The figure below illustrates this code: Each of the 4 drawings represents the state of the system during one iteration of execution. In the first three iterations, the producer process on tile A, drawn in blue, progressively acquires the elements of of0 one by one. Once the third element has been released in the fourth iteration, the consumer process on tile B, drawn in green, is able to acquire all three objects at once.

Examples of designs that use these features are available in Section 2e: 01_single_double_buffer and 02_external_mem_to_core.

Object FIFOs with the same producer / consumer

An Object FIFO can be created with the same tile as both its producer and consumer tile. This is mostly done to ensure proper synchronization within the process itself, as opposed to synchronization across multiple processes running on different tiles, as we have seen in examples up until this point. Composing two kernels with access to a shared buffer is an application that leverages this property of the Object FIFO, as showcased in the code snippet below, where test_func and test_func2 are composed using of0:

A = tile(1, 3)
of0 = object_fifo("objfifo0", A, A, 3, np.ndarray[(256,), np.dtype[np.int32]])

@core(A)
def core_body():
    for _ in range_(3):
        elem0 = of0.acquire(ObjectFifoPort.Produce, 1)
        test_func(elem0)
        of0.release(ObjectFifoPort.Produce, 1)

        elem1 = of0.acquire(ObjectFifoPort.Consume, 1)
        test_func2(elem1)
        of0.release(ObjectFifoPort.Consume, 1)

Specifying the Object FIFO Depth as an Array

As was mentioned in the beginning of this section, the AIE architecture is a spatial architecture that requires explicit data movement. As such, while the Object FIFO's conceptual design is that of an ordered buffer between two or more AIE tiles, in reality its conceptual depth is spread out over multiple resource pools that may be located at different levels of the memory hierarchy and on different tiles.

A more in-depth, yet still abstract, view of the Object FIFO's depth is that the producer and each consumer have their own working resource pool available in their local memory modules which they can use to send and receive data in relation to the data movement described by the Object FIFO. The Object FIFO primitive and its lowering typically allocate the depth of each of these pools such that the resulting behaviour matches that of the conceptual depth.

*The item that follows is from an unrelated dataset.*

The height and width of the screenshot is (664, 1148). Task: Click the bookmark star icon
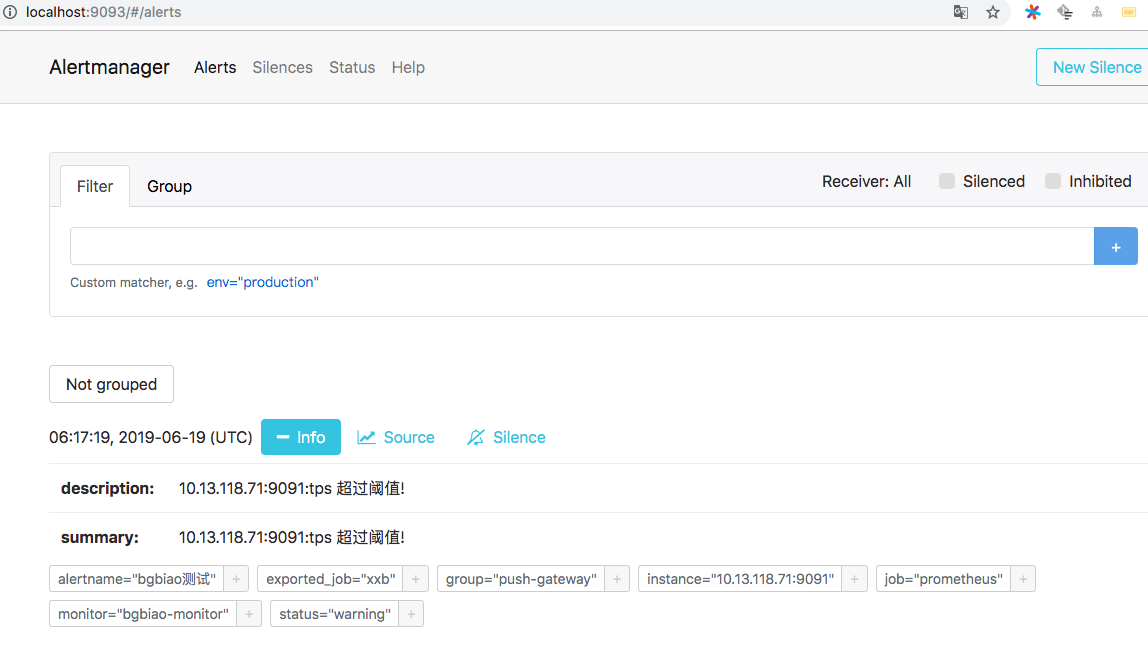993,12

The user does however have the possibility to manually choose the depth of these pools. This feature is available because, while the Object FIFO primitive tries to offer a unified representation of the data movement across the AIE array, it also aims to provide performance programmers with the tools to control it more finely.

For example, in the code snippet below of0 describes the data movement between producer A and consumer B:

A = tile(1, 3)
B = tile(2, 4)
of0 = object_fifo("objfifo0", A, B, 3, np.ndarray[(256,), np.dtype[np.int32]])

The conceptual depth of the Object FIFO is 3. The reasoning behind this choice of depth can be understood by looking at the acquire and release patterns of the two actors:

@core(A)
def core_body():
    for _ in range_(9):
        elem0 = of0.acquire(ObjectFifoPort.Produce, 1)
        produce_func(elem0)
        of0.release(ObjectFifoPort.Produce, 1)

@core(B)
def core_body():
    for _ in range_(9):
        elems = of0.acquire(ObjectFifoPort.Consume, 2)
        consume_func(elems[0], elems[1])
        of0.release(ObjectFifoPort.Consume, 2)

Each iteration:

  • producer A acquires one object to produce into, calls the kernel function produce_func to store new data in it for B to consume, and releases the object,
  • consumer B acquires two objects to consume, reads the data and applies kernel function consume_func, then releases both objects.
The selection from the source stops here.